GOAL OF THE EXERCISE
Could you set down the lines below, from the one containing "You are a computer-use agent. The" through the final line, exactly as written?

ENTRIES SHOWN
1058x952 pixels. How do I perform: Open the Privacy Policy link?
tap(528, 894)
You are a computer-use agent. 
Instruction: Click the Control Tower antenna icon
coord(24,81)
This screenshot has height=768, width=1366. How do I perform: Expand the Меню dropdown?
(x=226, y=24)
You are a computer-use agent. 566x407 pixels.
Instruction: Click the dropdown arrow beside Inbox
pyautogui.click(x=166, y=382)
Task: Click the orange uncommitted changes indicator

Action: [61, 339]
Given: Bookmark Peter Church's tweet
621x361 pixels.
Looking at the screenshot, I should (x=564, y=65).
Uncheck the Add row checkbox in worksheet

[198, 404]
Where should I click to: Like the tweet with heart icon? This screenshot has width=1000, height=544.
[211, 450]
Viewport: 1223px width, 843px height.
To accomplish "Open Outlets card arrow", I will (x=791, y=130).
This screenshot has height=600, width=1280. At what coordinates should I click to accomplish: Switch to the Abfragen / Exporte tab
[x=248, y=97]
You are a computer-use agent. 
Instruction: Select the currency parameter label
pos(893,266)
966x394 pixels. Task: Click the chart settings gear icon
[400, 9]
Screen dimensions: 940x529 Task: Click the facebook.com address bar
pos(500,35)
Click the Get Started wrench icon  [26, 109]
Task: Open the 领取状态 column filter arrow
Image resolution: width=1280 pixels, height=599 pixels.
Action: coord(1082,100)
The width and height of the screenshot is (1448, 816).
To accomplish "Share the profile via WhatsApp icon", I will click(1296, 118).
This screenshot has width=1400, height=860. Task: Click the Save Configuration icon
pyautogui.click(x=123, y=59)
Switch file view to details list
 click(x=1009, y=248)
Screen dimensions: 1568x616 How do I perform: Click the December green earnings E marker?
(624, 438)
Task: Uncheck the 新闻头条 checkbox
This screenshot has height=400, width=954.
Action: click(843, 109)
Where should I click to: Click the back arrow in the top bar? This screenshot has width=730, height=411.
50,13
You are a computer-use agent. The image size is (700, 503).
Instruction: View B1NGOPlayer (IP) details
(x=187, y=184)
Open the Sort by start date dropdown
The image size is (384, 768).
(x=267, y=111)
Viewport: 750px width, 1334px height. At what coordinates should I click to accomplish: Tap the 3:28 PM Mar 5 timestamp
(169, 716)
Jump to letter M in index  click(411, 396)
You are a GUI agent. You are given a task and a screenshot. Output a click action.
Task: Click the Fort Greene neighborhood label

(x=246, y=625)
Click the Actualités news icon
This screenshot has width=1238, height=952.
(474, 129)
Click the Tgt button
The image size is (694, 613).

EXPECTED ANSWER
You are a computer-use agent. The image size is (700, 503).
Instruction: View B1NGOPlayer (IP) details
(x=187, y=184)
Open the Sort by start date dropdown
The image size is (384, 768).
(x=267, y=111)
Viewport: 750px width, 1334px height. At what coordinates should I click to accomplish: Tap the 3:28 PM Mar 5 timestamp
(169, 716)
Jump to letter M in index  click(411, 396)
You are a GUI agent. You are given a task and a screenshot. Output a click action.
Task: Click the Fort Greene neighborhood label

(x=246, y=625)
Click the Actualités news icon
This screenshot has width=1238, height=952.
(474, 129)
Click the Tgt button
The image size is (694, 613).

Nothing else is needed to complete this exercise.